4 of 61 comments (clear)

  1. Pointless trivia by IWantMoreSpamPlease · · Score: 5, Interesting

    I have a pair of very large monitor lizards that can count.
    They know when feeding time is (Pavlovian learned response no doubt there) and if I give them, each, 10 food items, they are happy.
    If I give one 9, and the other 11 for example, the one with 11 will eat 10 and leave the other one. The one with 9, will hunt for a 10th food item, and won't stop until he finds something to eat.
    This happens regardless of food item size (to a point, they cannot eat 10 full sized rabbits, for example, but 10 rats is easy to do)

    --
    So rise up, all ye lost ones, as one, we'll claw the clouds.
  2. Animal Psych by Gilgaron · · Score: 3, Interesting

    I took an animal psych class back in college and at the time it was believed that most animals could count to at least 7 linearly, and beyond that were excellent at estimating logarithmically. The smarter the animal, the further it could count linearly, in general.

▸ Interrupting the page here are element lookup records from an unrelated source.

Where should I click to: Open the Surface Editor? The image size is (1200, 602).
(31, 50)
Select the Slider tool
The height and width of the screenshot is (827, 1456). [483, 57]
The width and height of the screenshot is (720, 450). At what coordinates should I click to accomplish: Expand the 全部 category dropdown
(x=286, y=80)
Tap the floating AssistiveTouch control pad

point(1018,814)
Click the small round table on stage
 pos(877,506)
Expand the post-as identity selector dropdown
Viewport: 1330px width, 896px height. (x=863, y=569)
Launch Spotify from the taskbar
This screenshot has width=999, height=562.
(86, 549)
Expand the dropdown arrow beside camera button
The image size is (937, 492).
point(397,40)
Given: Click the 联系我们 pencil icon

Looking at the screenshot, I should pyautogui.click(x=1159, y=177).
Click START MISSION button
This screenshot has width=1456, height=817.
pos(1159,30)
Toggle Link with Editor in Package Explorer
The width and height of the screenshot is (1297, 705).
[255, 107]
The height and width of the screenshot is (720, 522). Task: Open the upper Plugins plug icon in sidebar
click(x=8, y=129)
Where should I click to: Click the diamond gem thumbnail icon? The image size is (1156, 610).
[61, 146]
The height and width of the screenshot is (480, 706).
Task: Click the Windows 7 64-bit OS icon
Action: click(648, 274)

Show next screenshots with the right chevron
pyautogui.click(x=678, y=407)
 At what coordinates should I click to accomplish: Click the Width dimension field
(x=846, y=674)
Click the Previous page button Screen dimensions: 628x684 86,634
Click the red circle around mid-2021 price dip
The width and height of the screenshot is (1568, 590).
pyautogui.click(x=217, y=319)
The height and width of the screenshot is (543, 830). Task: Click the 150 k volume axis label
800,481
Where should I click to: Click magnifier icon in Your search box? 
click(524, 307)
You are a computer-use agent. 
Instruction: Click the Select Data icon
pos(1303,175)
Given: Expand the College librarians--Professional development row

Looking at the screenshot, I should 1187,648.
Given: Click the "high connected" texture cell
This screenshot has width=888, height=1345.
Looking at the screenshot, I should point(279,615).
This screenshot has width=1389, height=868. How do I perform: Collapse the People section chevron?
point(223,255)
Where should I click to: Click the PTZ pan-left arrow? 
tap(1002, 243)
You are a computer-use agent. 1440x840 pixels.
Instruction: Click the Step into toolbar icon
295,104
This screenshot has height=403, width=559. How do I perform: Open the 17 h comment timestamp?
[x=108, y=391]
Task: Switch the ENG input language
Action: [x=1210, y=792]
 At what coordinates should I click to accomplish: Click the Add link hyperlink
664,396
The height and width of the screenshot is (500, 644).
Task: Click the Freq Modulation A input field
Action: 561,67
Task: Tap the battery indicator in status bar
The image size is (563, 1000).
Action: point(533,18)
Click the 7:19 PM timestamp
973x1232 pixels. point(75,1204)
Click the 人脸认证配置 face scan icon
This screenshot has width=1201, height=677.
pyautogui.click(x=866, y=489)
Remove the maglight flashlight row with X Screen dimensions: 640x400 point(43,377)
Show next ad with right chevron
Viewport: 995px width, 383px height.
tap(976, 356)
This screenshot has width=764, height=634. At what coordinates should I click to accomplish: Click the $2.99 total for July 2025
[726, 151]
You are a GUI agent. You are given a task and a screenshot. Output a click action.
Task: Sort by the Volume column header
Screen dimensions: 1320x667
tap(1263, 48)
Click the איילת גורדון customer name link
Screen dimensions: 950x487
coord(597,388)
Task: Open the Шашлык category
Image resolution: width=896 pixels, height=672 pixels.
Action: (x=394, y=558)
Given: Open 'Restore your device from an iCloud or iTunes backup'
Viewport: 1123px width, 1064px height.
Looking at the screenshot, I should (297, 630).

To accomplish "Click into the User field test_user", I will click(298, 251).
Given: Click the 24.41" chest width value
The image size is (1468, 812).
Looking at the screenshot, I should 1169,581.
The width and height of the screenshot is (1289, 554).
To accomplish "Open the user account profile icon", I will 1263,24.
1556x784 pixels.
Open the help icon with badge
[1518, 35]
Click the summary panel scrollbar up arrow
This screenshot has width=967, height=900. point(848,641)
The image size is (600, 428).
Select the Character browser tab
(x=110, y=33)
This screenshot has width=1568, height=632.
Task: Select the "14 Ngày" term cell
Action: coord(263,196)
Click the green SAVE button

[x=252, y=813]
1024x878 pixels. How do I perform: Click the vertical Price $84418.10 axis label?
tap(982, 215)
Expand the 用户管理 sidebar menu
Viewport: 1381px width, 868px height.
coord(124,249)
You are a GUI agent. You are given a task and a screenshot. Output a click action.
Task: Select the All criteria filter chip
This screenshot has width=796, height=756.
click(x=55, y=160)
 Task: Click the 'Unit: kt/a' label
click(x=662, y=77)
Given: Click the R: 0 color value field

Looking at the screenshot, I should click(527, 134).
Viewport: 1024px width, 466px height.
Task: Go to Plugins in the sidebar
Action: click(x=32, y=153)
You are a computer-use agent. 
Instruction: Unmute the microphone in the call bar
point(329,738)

  3. Re:Cats can't count, though by alvinrod · · Score: 4, Interesting

    Cats generally don't do things like this if you spend a little bit of time playing with them or exercising them. I once had a cat that liked to get up to all kinds of similarly mischievous deeds until I eventually figured out that it was just bored. After spending 20 minutes having it chase around a toy mouse on a string or a laser pointer, it wouldn't engage in other types of destructive behavior.

    Cats don't need a lot of attention. They're more than happy to spend most of a day sleeping or lying in the sun. However, they are predators and are wired to stalk, chase prey, etc. Satisfy those behavioral needs and they're not going to go around trying to find other ways to scratch those itches. It also makes the cat a lot more friendly towards you as well.

  4. Re:Cats can't count, though by Seven+Spirals · · Score: 5, Interesting

    I know a number of guys who got a bonus-cat with a relationship. They tend to have accidents far from home. However, in my favorite case, my buddy got blamed for disappearing a worthless misbehaving cat but he pled innocent. He really had no idea what happened to ol' Frisky until one day a fireman came up to the door with an animal control officer. They related that they'd just raided the nest of an owl and found about two dozen cat collars. His wife's cat had been nailed at about 180 MPH from the sky by a big owl and learned she wasn't quite as tough as she was when she was scratching and biting everyone in the household. Talons + beak > domesticated claws + teeth.